• _REQUIRED ACTION_: Reproduce the items below, swapping "The image size is" for "The image dimensions are" wherever it occurs and leaving everything else unchanged.

(Stored data)
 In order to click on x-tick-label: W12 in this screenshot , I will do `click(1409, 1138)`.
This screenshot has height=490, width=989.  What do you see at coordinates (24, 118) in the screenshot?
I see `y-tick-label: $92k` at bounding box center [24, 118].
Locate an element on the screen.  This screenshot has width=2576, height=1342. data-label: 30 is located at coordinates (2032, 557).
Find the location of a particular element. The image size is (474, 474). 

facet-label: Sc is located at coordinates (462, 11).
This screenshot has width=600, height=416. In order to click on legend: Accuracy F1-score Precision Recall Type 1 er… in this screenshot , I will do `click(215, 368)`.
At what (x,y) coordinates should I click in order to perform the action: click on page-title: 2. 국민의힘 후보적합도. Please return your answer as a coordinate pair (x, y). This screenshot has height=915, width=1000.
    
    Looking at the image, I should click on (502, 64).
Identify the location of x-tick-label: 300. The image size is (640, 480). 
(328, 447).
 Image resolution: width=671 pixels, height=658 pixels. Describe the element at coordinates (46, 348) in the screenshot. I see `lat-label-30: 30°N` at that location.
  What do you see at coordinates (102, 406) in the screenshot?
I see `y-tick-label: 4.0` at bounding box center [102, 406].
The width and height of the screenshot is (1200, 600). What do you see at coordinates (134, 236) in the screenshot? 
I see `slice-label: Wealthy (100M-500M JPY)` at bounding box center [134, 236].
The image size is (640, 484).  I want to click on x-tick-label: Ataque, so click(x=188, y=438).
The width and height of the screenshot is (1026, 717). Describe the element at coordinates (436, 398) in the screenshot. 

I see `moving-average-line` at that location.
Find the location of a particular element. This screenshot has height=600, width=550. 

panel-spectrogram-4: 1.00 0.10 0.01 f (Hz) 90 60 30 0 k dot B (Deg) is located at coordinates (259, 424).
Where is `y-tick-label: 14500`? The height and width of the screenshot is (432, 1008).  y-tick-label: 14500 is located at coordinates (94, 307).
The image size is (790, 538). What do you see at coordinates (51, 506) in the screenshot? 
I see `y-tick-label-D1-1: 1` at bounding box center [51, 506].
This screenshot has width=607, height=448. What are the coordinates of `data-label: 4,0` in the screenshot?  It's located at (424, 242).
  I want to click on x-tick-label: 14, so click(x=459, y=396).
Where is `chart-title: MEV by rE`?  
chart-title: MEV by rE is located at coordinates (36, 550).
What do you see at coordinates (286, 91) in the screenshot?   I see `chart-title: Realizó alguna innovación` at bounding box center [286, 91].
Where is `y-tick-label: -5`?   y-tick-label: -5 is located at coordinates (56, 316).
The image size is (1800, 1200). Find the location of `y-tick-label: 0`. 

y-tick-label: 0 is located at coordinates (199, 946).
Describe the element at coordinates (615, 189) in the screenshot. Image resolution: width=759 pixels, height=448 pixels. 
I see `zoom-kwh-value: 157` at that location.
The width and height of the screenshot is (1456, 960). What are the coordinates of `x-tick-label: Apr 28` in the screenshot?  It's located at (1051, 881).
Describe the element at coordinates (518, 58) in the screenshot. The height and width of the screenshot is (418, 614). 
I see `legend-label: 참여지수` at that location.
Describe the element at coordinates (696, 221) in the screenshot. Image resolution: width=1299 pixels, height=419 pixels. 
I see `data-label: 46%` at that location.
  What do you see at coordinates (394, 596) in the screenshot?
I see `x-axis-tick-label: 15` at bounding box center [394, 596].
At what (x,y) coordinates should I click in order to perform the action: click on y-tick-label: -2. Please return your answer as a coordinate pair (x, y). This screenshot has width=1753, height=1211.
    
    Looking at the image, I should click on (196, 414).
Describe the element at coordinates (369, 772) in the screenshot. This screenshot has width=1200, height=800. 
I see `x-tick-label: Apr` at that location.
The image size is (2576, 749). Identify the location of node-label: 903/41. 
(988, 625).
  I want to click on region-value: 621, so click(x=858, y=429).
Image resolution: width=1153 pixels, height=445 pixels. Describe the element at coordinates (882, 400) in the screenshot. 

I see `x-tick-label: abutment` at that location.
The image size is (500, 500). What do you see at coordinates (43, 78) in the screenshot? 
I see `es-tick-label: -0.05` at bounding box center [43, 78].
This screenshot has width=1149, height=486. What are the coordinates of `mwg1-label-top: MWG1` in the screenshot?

• _YOUR RESPONSE_:
 In order to click on x-tick-label: W12 in this screenshot , I will do `click(1409, 1138)`.
This screenshot has height=490, width=989.  What do you see at coordinates (24, 118) in the screenshot?
I see `y-tick-label: $92k` at bounding box center [24, 118].
Locate an element on the screen.  This screenshot has width=2576, height=1342. data-label: 30 is located at coordinates (2032, 557).
Find the location of a particular element. The image dimensions are (474, 474). 

facet-label: Sc is located at coordinates (462, 11).
This screenshot has width=600, height=416. In order to click on legend: Accuracy F1-score Precision Recall Type 1 er… in this screenshot , I will do `click(215, 368)`.
At what (x,y) coordinates should I click in order to perform the action: click on page-title: 2. 국민의힘 후보적합도. Please return your answer as a coordinate pair (x, y). This screenshot has height=915, width=1000.
    
    Looking at the image, I should click on (502, 64).
Identify the location of x-tick-label: 300. The image dimensions are (640, 480). 
(328, 447).
 Image resolution: width=671 pixels, height=658 pixels. Describe the element at coordinates (46, 348) in the screenshot. I see `lat-label-30: 30°N` at that location.
  What do you see at coordinates (102, 406) in the screenshot?
I see `y-tick-label: 4.0` at bounding box center [102, 406].
The width and height of the screenshot is (1200, 600). What do you see at coordinates (134, 236) in the screenshot? 
I see `slice-label: Wealthy (100M-500M JPY)` at bounding box center [134, 236].
The image dimensions are (640, 484).  I want to click on x-tick-label: Ataque, so click(x=188, y=438).
The width and height of the screenshot is (1026, 717). Describe the element at coordinates (436, 398) in the screenshot. 

I see `moving-average-line` at that location.
Find the location of a particular element. This screenshot has height=600, width=550. 

panel-spectrogram-4: 1.00 0.10 0.01 f (Hz) 90 60 30 0 k dot B (Deg) is located at coordinates (259, 424).
Where is `y-tick-label: 14500`? The height and width of the screenshot is (432, 1008).  y-tick-label: 14500 is located at coordinates (94, 307).
The image dimensions are (790, 538). What do you see at coordinates (51, 506) in the screenshot? 
I see `y-tick-label-D1-1: 1` at bounding box center [51, 506].
This screenshot has width=607, height=448. What are the coordinates of `data-label: 4,0` in the screenshot?  It's located at (424, 242).
  I want to click on x-tick-label: 14, so click(x=459, y=396).
Where is `chart-title: MEV by rE`?  
chart-title: MEV by rE is located at coordinates (36, 550).
What do you see at coordinates (286, 91) in the screenshot?   I see `chart-title: Realizó alguna innovación` at bounding box center [286, 91].
Where is `y-tick-label: -5`?   y-tick-label: -5 is located at coordinates (56, 316).
The image dimensions are (1800, 1200). Find the location of `y-tick-label: 0`. 

y-tick-label: 0 is located at coordinates (199, 946).
Describe the element at coordinates (615, 189) in the screenshot. Image resolution: width=759 pixels, height=448 pixels. 
I see `zoom-kwh-value: 157` at that location.
The width and height of the screenshot is (1456, 960). What are the coordinates of `x-tick-label: Apr 28` in the screenshot?  It's located at (1051, 881).
Describe the element at coordinates (518, 58) in the screenshot. The height and width of the screenshot is (418, 614). 
I see `legend-label: 참여지수` at that location.
Describe the element at coordinates (696, 221) in the screenshot. Image resolution: width=1299 pixels, height=419 pixels. 
I see `data-label: 46%` at that location.
  What do you see at coordinates (394, 596) in the screenshot?
I see `x-axis-tick-label: 15` at bounding box center [394, 596].
At what (x,y) coordinates should I click in order to perform the action: click on y-tick-label: -2. Please return your answer as a coordinate pair (x, y). This screenshot has width=1753, height=1211.
    
    Looking at the image, I should click on (196, 414).
Describe the element at coordinates (369, 772) in the screenshot. This screenshot has width=1200, height=800. 
I see `x-tick-label: Apr` at that location.
The image dimensions are (2576, 749). Identify the location of node-label: 903/41. 
(988, 625).
  I want to click on region-value: 621, so click(x=858, y=429).
Image resolution: width=1153 pixels, height=445 pixels. Describe the element at coordinates (882, 400) in the screenshot. 

I see `x-tick-label: abutment` at that location.
The image dimensions are (500, 500). What do you see at coordinates (43, 78) in the screenshot? 
I see `es-tick-label: -0.05` at bounding box center [43, 78].
This screenshot has width=1149, height=486. What are the coordinates of `mwg1-label-top: MWG1` in the screenshot?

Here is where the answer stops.